In many ways, teaching with video, film, and filmstrips prepared me to appreciate teaching with computers. Computers are another type of multimedia technology with one big difference: At the computer, the kids are ALL getting to "advance the filmstrip projector." They are personally navigating the media. They have a sense of control which helps create focus. And the media is built with stopping points, instead of being one long retelling of the story.
But video isn't just about the images. It's about the total sensory experience: Visual, Audio, and the emotional content they evoke. (For the same reason, watching an epic movie if far more satisfying in a dark theater with a big screen and great sound system.) It's the sense of being "immersed." Lights down, sound up, images bright, moving and big.

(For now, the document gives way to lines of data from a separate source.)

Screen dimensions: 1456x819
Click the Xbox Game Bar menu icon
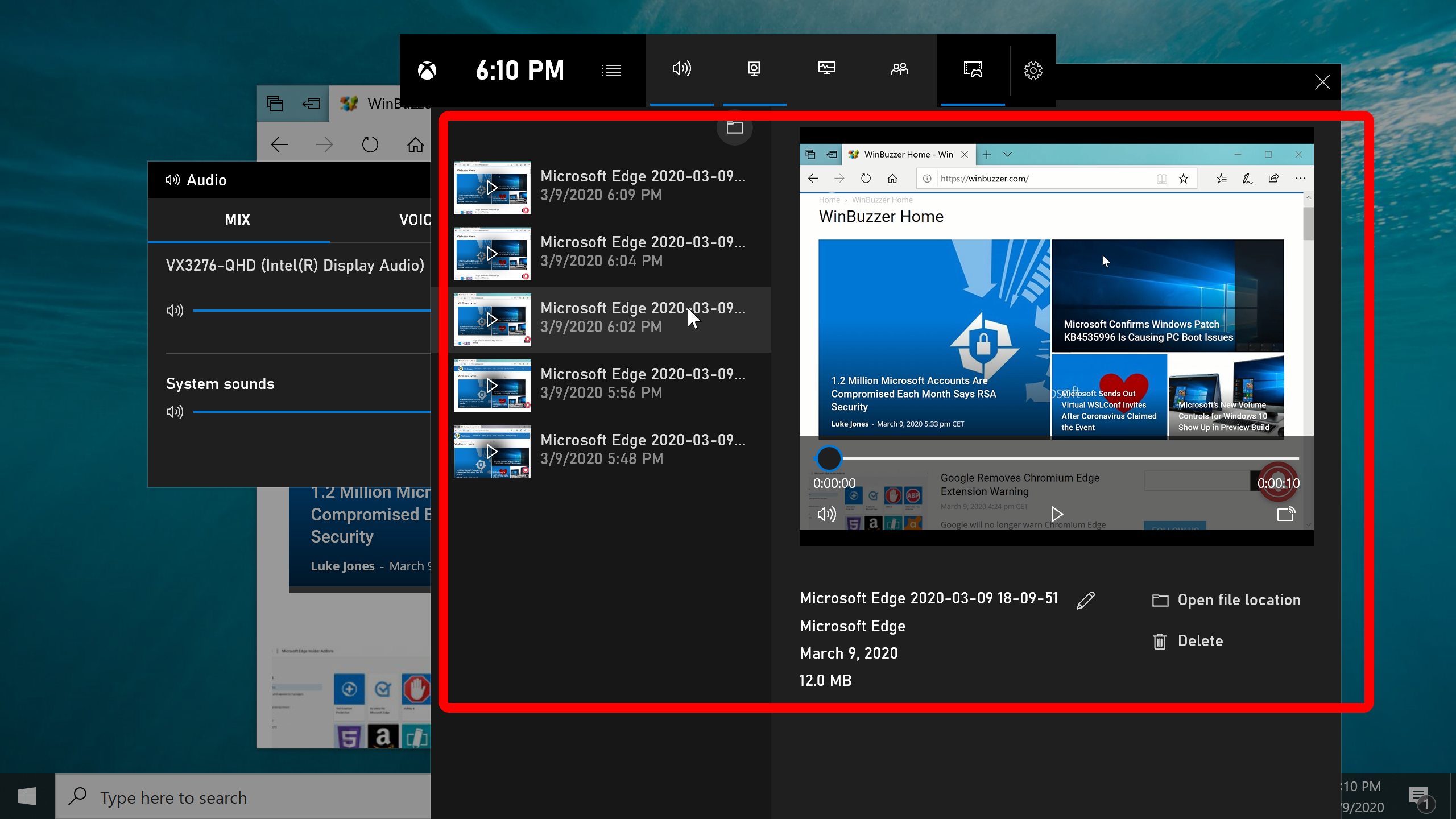coord(611,69)
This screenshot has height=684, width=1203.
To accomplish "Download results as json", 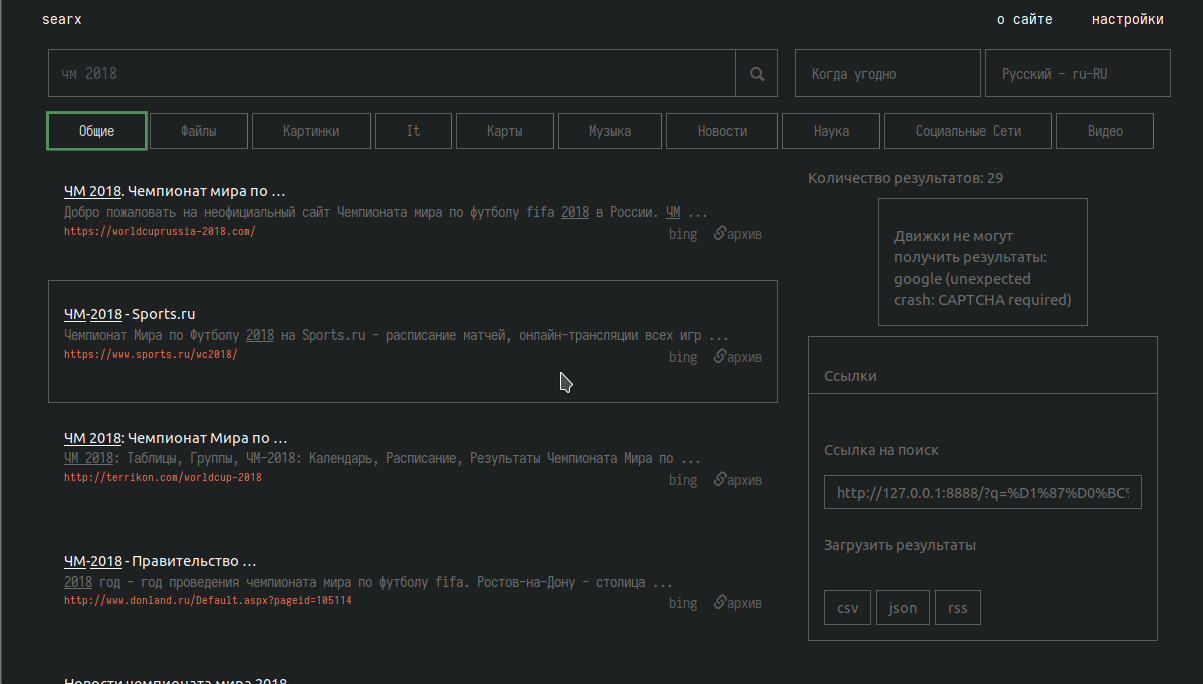I will point(903,608).

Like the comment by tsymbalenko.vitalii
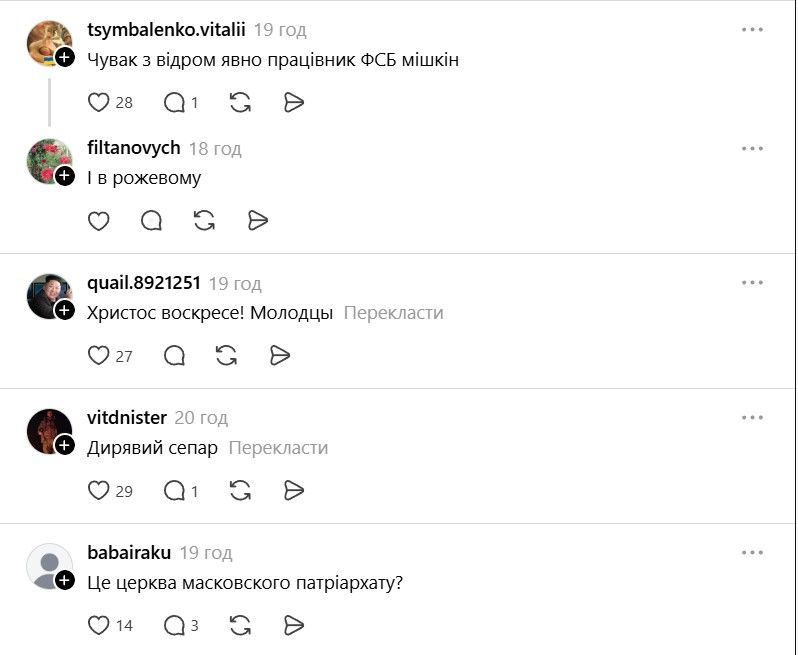[99, 102]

Immersive is when you are so engaged and comfortable in a story that you forget where you are. This is why we build movie "theater" spaces, make the screen BIG and darken the room while munching on popcorn.
One of the reasons we created the Video Workshop was to combat the poor use of media and its lack of use in Sunday School by our teachers. They were avoiding the media we had purchased, and not signing out the equipment, not previewing it, or just using it as "break" for teaching when they came ill-prepared.
The Rotation Model intentionally attacks these problems by creating a ROOM built around teaching with multimedia,
- staffing it with a teacher who likes media,
- and creating a real lesson plan around it,
- and rotating different classes into the Video workshop to be taught by that prepared teacher.
This seems so obvious now to Rotation churches... to have a theater/video/A-V space, and a teacher who knows how to use it. But in many traditional Sunday Schools, video is still something they only use sparingly, or as a break or excuse, and in un-kid-friendly, sparsely decorated spaces.
What's in a Name?
You'll see Video Workshops go by other names up here at Rotation.org:
A-V, Theater, Cinema, or with creative names like "Holy Word Theater." They are all the same thing. They are all "audio-visual" workshops where the main activity is presentation THROUGH media.**
Often, what they are called reflects a decor or seating choice. Calling them "Theater" or "Cinema" workshops usually reflects the presence of theater seats and popcorn.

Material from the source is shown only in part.